Task goal:
Can you output every line of the records below as a JSON list of strings, with one string per line and the blank lines left out?
---------- Task inputs
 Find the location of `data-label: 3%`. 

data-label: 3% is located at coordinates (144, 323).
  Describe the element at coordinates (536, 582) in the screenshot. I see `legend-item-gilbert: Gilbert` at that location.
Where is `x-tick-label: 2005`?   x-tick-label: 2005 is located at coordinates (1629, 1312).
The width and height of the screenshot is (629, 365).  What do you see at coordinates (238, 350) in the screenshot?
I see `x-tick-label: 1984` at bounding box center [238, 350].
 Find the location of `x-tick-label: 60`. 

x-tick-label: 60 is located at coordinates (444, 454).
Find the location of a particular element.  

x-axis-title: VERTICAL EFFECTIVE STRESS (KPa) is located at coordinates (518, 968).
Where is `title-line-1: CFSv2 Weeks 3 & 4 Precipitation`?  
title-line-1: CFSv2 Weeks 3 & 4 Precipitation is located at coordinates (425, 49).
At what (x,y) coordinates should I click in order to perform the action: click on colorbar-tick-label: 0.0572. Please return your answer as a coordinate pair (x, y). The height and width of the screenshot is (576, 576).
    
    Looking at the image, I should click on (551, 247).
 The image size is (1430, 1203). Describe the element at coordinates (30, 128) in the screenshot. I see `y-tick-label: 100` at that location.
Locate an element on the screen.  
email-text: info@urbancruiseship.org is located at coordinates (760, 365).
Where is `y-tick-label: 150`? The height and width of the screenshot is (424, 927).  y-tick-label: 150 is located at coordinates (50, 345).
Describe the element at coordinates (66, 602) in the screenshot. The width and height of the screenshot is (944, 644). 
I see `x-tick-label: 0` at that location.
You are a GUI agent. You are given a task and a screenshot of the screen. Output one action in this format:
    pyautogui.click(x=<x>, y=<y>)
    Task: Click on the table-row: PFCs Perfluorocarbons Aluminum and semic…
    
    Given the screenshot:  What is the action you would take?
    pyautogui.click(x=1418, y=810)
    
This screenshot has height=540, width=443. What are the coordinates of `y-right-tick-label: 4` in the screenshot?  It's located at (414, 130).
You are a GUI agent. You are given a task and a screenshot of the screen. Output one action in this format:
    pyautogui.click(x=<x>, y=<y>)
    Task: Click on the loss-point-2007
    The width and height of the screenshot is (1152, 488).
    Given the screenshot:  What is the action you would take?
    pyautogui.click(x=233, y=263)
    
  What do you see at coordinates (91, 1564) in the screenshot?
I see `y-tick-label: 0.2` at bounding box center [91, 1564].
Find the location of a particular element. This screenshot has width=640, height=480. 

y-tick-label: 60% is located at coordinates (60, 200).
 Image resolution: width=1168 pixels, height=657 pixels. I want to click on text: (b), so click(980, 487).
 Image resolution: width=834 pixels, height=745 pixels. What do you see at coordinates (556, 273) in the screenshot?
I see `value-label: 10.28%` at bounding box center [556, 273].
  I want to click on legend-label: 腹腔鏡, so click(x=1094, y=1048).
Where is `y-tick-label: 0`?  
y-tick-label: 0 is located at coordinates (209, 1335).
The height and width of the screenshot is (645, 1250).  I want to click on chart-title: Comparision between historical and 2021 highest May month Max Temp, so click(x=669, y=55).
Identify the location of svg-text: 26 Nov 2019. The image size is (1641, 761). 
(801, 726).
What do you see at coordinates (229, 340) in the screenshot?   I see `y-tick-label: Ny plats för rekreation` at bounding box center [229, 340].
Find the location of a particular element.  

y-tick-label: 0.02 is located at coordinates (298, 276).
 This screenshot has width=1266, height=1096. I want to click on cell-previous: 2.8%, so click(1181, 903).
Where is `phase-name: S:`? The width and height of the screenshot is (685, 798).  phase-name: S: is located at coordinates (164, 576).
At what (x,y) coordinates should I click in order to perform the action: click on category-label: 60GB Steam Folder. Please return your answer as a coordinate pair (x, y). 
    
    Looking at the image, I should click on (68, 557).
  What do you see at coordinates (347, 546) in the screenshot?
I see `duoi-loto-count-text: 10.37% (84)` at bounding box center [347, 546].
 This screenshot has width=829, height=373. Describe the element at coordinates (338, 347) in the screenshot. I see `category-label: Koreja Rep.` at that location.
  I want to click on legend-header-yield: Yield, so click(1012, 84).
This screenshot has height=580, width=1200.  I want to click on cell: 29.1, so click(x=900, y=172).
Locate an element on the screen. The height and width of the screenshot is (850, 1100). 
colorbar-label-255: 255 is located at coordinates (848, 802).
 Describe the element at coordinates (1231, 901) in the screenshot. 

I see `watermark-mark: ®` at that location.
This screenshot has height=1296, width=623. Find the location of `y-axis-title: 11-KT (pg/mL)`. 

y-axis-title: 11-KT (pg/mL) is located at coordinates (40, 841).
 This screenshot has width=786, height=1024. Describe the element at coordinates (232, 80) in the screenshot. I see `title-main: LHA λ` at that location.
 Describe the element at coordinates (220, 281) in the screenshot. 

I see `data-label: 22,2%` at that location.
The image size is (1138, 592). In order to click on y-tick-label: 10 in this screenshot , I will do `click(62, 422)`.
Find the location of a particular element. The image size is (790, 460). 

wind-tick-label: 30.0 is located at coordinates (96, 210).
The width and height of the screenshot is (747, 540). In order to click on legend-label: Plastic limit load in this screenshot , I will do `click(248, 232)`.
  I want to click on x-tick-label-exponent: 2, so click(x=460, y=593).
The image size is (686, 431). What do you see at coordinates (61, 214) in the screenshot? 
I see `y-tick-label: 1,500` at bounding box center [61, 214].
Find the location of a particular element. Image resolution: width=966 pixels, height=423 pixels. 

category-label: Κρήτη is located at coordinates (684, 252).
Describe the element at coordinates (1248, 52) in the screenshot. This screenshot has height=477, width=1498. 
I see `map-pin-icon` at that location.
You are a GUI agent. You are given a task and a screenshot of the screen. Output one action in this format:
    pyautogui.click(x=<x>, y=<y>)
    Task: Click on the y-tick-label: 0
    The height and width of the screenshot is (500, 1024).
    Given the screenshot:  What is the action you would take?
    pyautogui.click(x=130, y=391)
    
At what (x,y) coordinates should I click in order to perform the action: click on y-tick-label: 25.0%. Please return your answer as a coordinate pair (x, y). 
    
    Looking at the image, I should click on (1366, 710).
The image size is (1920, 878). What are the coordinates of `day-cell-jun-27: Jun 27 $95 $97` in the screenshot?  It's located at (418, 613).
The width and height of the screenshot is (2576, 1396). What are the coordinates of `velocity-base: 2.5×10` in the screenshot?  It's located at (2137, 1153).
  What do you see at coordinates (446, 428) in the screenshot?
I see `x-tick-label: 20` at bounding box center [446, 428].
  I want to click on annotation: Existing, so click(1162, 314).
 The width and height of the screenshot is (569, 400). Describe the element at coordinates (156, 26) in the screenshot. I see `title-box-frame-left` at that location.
--------------------
Written response:
[
  " Find the location of `data-label: 3%`. ",
  "data-label: 3% is located at coordinates (144, 323).",
  "  Describe the element at coordinates (536, 582) in the screenshot. I see `legend-item-gilbert: Gilbert` at that location.",
  "Where is `x-tick-label: 2005`?   x-tick-label: 2005 is located at coordinates (1629, 1312).",
  "The width and height of the screenshot is (629, 365).  What do you see at coordinates (238, 350) in the screenshot?",
  "I see `x-tick-label: 1984` at bounding box center [238, 350].",
  " Find the location of `x-tick-label: 60`. ",
  "x-tick-label: 60 is located at coordinates (444, 454).",
  "Find the location of a particular element.  ",
  "x-axis-title: VERTICAL EFFECTIVE STRESS (KPa) is located at coordinates (518, 968).",
  "Where is `title-line-1: CFSv2 Weeks 3 & 4 Precipitation`?  ",
  "title-line-1: CFSv2 Weeks 3 & 4 Precipitation is located at coordinates (425, 49).",
  "At what (x,y) coordinates should I click in order to perform the action: click on colorbar-tick-label: 0.0572. Please return your answer as a coordinate pair (x, y). The height and width of the screenshot is (576, 576).",
  "    Looking at the image, I should click on (551, 247).",
  " The image size is (1430, 1203). Describe the element at coordinates (30, 128) in the screenshot. I see `y-tick-label: 100` at that location.",
  "Locate an element on the screen.  ",
  "email-text: info@urbancruiseship.org is located at coordinates (760, 365).",
  "Where is `y-tick-label: 150`? The height and width of the screenshot is (424, 927).  y-tick-label: 150 is located at coordinates (50, 345).",
  "Describe the element at coordinates (66, 602) in the screenshot. The width and height of the screenshot is (944, 644). ",
  "I see `x-tick-label: 0` at that location.",
  "You are a GUI agent. You are given a task and a screenshot of the screen. Output one action in this format:",
  "    pyautogui.click(x=<x>, y=<y>)",
  "    Task: Click on the table-row: PFCs Perfluorocarbons Aluminum and semic…",
  "    Given the screenshot:  What is the action you would take?",
  "    pyautogui.click(x=1418, y=810)",
  "This screenshot has height=540, width=443. What are the coordinates of `y-right-tick-label: 4` in the screenshot?  It's located at (414, 130).",
  "You are a GUI agent. You are given a task and a screenshot of the screen. Output one action in this format:",
  "    pyautogui.click(x=<x>, y=<y>)",
  "    Task: Click on the loss-point-2007",
  "    The width and height of the screenshot is (1152, 488).",
  "    Given the screenshot:  What is the action you would take?",
  "    pyautogui.click(x=233, y=263)",
  "  What do you see at coordinates (91, 1564) in the screenshot?",
  "I see `y-tick-label: 0.2` at bounding box center [91, 1564].",
  "Find the location of a particular element. This screenshot has width=640, height=480. ",
  "y-tick-label: 60% is located at coordinates (60, 200).",
  " Image resolution: width=1168 pixels, height=657 pixels. I want to click on text: (b), so click(980, 487).",
  " Image resolution: width=834 pixels, height=745 pixels. What do you see at coordinates (556, 273) in the screenshot?",
  "I see `value-label: 10.28%` at bounding box center [556, 273].",
  "  I want to click on legend-label: 腹腔鏡, so click(x=1094, y=1048).",
  "Where is `y-tick-label: 0`?  ",
  "y-tick-label: 0 is located at coordinates (209, 1335).",
  "The height and width of the screenshot is (645, 1250).  I want to click on chart-title: Comparision between historical and 2021 highest May month Max Temp, so click(x=669, y=55).",
  "Identify the location of svg-text: 26 Nov 2019. The image size is (1641, 761). ",
  "(801, 726).",
  "What do you see at coordinates (229, 340) in the screenshot?   I see `y-tick-label: Ny plats för rekreation` at bounding box center [229, 340].",
  "Find the location of a particular element.  ",
  "y-tick-label: 0.02 is located at coordinates (298, 276).",
  " This screenshot has width=1266, height=1096. I want to click on cell-previous: 2.8%, so click(1181, 903).",
  "Where is `phase-name: S:`? The width and height of the screenshot is (685, 798).  phase-name: S: is located at coordinates (164, 576).",
  "At what (x,y) coordinates should I click in order to perform the action: click on category-label: 60GB Steam Folder. Please return your answer as a coordinate pair (x, y). ",
  "    Looking at the image, I should click on (68, 557).",
  "  What do you see at coordinates (347, 546) in the screenshot?",
  "I see `duoi-loto-count-text: 10.37% (84)` at bounding box center [347, 546].",
  " This screenshot has width=829, height=373. Describe the element at coordinates (338, 347) in the screenshot. I see `category-label: Koreja Rep.` at that location.",
  "  I want to click on legend-header-yield: Yield, so click(1012, 84).",
  "This screenshot has height=580, width=1200.  I want to click on cell: 29.1, so click(x=900, y=172).",
  "Locate an element on the screen. The height and width of the screenshot is (850, 1100). ",
  "colorbar-label-255: 255 is located at coordinates (848, 802).",
  " Describe the element at coordinates (1231, 901) in the screenshot. ",
  "I see `watermark-mark: ®` at that location.",
  "This screenshot has height=1296, width=623. Find the location of `y-axis-title: 11-KT (pg/mL)`. ",
  "y-axis-title: 11-KT (pg/mL) is located at coordinates (40, 841).",
  " This screenshot has width=786, height=1024. Describe the element at coordinates (232, 80) in the screenshot. I see `title-main: LHA λ` at that location.",
  " Describe the element at coordinates (220, 281) in the screenshot. ",
  "I see `data-label: 22,2%` at that location.",
  "The image size is (1138, 592). In order to click on y-tick-label: 10 in this screenshot , I will do `click(62, 422)`.",
  "Find the location of a particular element. The image size is (790, 460). ",
  "wind-tick-label: 30.0 is located at coordinates (96, 210).",
  "The width and height of the screenshot is (747, 540). In order to click on legend-label: Plastic limit load in this screenshot , I will do `click(248, 232)`.",
  "  I want to click on x-tick-label-exponent: 2, so click(x=460, y=593).",
  "The image size is (686, 431). What do you see at coordinates (61, 214) in the screenshot? ",
  "I see `y-tick-label: 1,500` at bounding box center [61, 214].",
  "Find the location of a particular element. Image resolution: width=966 pixels, height=423 pixels. ",
  "category-label: Κρήτη is located at coordinates (684, 252).",
  "Describe the element at coordinates (1248, 52) in the screenshot. This screenshot has height=477, width=1498. ",
  "I see `map-pin-icon` at that location.",
  "You are a GUI agent. You are given a task and a screenshot of the screen. Output one action in this format:",
  "    pyautogui.click(x=<x>, y=<y>)",
  "    Task: Click on the y-tick-label: 0",
  "    The height and width of the screenshot is (500, 1024).",
  "    Given the screenshot:  What is the action you would take?",
  "    pyautogui.click(x=130, y=391)",
  "At what (x,y) coordinates should I click in order to perform the action: click on y-tick-label: 25.0%. Please return your answer as a coordinate pair (x, y). ",
  "    Looking at the image, I should click on (1366, 710).",
  "The image size is (1920, 878). What are the coordinates of `day-cell-jun-27: Jun 27 $95 $97` in the screenshot?  It's located at (418, 613).",
  "The width and height of the screenshot is (2576, 1396). What are the coordinates of `velocity-base: 2.5×10` in the screenshot?  It's located at (2137, 1153).",
  "  What do you see at coordinates (446, 428) in the screenshot?",
  "I see `x-tick-label: 20` at bounding box center [446, 428].",
  "  I want to click on annotation: Existing, so click(1162, 314).",
  " The width and height of the screenshot is (569, 400). Describe the element at coordinates (156, 26) in the screenshot. I see `title-box-frame-left` at that location."
]